Using time-dependent interactions to control self-assembly of soft matter

In self-assembly processes, novel materials or even functional devices can spontaneously build themselves up from simple components. For example, ordered structures of tiny particles and nano-wires can interact with light and electricity in unusual ways: self-assembly of these structures offers a new route to cheap and efficient organic solar cells, or other photonic devices. If the spontaneous assembly of functional materials seems too good to be true, one should bear in mind that many biological structures are formed by self-assembly, and that highly-ordered crystals like ice also assemble themselves during freezing. Building on these examples, artificial self-assembling systems are now becoming possible in the laboratory.

However, there are many challenges in designing and developing man-made systems that self-assemble. In particular, one often finds that interactions between particles must be tuned very accurately in order to achieve high-quality assembly. Loosely speaking, the most common results of experiments and computer simulations of self-assembly are either that the particles fail to assemble at all, or that they aggregate into a disordered clump (this is known as kinetic trapping). Effective self-assembly sits on a knife-edge between these regimes: particles must interact strongly enough to make assembly possible, but interactions must also be weak enough that disordered aggregates do not dominate the system.

Here, we propose to consider how this problem can be avoided if interactions between particles can be varied with time. This is increasingly becoming possible in experimental colloidal systems, which are ideal for self-assembly because they involve microscopic particles whose interactions are well-understood and can therefore be controlled and designed. However, we do not yet know time-dependent interactions should be exploited in these systems, in order to arrive at any specific result.

We will address this question using theory and computer simulation. We will investigate how time-dependent interactions can be exploited in self-assembly of different kinds of crystal, using colloidal particles. We will also consider colloidal gels, which sometimes interfere with crystallisation, but are also industrially-relevant materials in their own right. By considering several experimentally-relevant systems and a range of protocols for controlling interactions, we aim to arrive at general "design rules" for these self-assembly processes, showing how time-dependent interactions may be used to control and optimise the production of different kinds of ordered state.

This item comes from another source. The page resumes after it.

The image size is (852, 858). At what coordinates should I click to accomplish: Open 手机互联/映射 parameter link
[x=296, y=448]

Self-assembly processes offer an exciting opportunity for simple and efficient synthesis of materials and devices with nano-scale precision. These might be photonically-active materials for use in optical devices, or closed molecular capsules that deliver pharmaceutical drug molecules to targeted tissues in the body. However, before self-assembly can be harnessed in this way, we require clearer and more applicable theoretical guidelines as to how the assembly processes take place, and how their efficiency can be maximised.

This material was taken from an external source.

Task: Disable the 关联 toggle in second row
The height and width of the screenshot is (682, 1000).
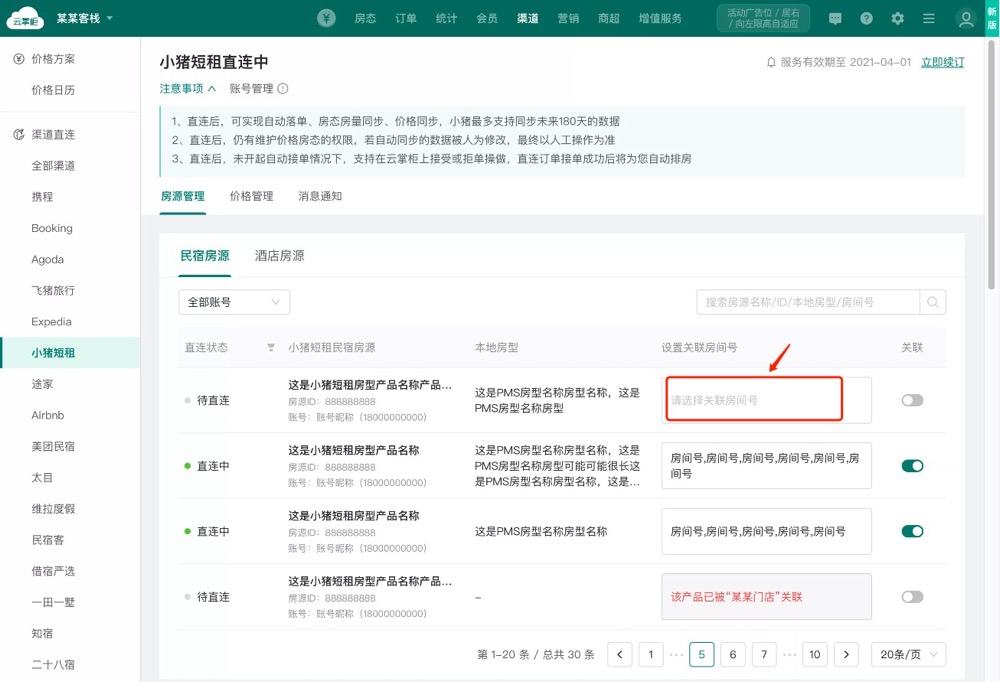Action: [911, 466]
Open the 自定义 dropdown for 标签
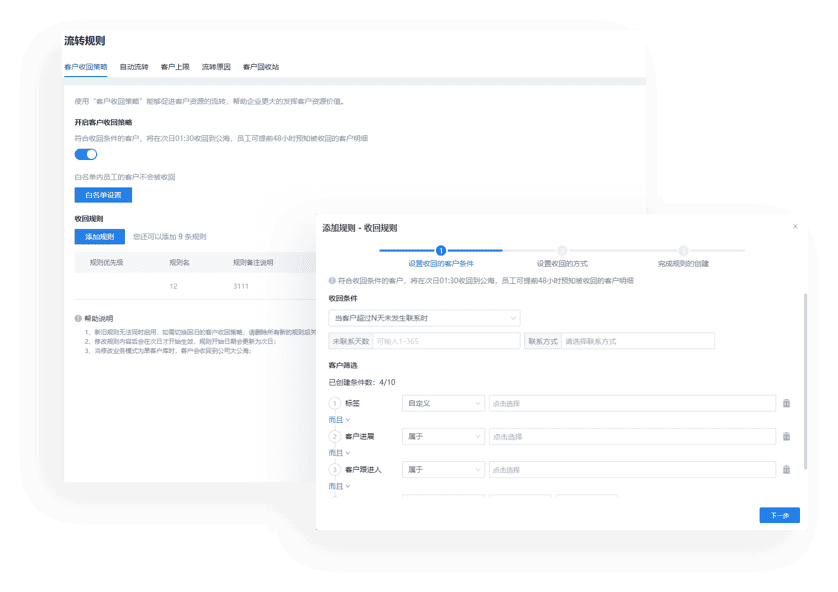Screen dimensions: 838x592 (442, 403)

The aim of this proposal is to develop such guidelines, aiming to exploit time-dependent particle interactions during assembly. We expect quite generally that time-dependent interactions should offer a route to improving assembly rates and the quality of the assembled product. Here we aim to achieve this for a small number of model systems, for which our theoretical picture can be tested directly in experiments. We emphasise that for the colloidal systems that we will consider, experiments can be used to observe and characterise non-equilibrium processes as they proceed, and direct comparison between theory and experiment is possible. This has been observed in the past for phase transitions and interfacial phenomena: here we will exploit and extend these methods to study self-assembly with time-dependent interactions.

The main route towards application of these results is to proceed via experiments within academia. If the usefulness of our results can be proven in these experimental model systems then we can seek to apply them in related systems with possible industrial relevance. Hence, our contacts with leading experimental and theoretical researchers will be valuable in identifying future applications of the insights we will gain from this proposal. For example, the Molecular Foundry in Berkeley (USA), is at the forefront of developing nano-scale self-assembled systems, and our ongoing collaboration with Dr Whitelam there continues to stimulate new ideas, both for developing theories of assembly and for application to practical systems. In this proposal, we also discuss the controlled assembly of disordered systems such as colloidal gels, which are already of enormous value in industry. For example, our collaborator Dr Royall (Bristol) has an ongoing collaboration with Bayer CropScience as to the controlled synthesis of gel states in colloidal systems - the results of the research proposed here would have potential relevance for that industrial collaboration.

Finally, we emphasise that the postdoc employed by this project will develop their expertise, including the mathematical, computational and logical reasoning skills required for research in statistical mechanics. These skills are extremely valuable outside academia. For example, recent PhD students and postdocs in the Condensed Matter Theory group at Bath have gone on to work in climate modelling (Met Office), analysis of financial risk (Barclays and Barclays Capital), effectiveness of bibliometric analyses (Higher Education Funding Council for England), and statistical modelling of traffic and public transport networks (Transport Research Laboratory). These career paths all exploit the postgraduate and postdoctoral training and skills development that come from studies of theoretical physics.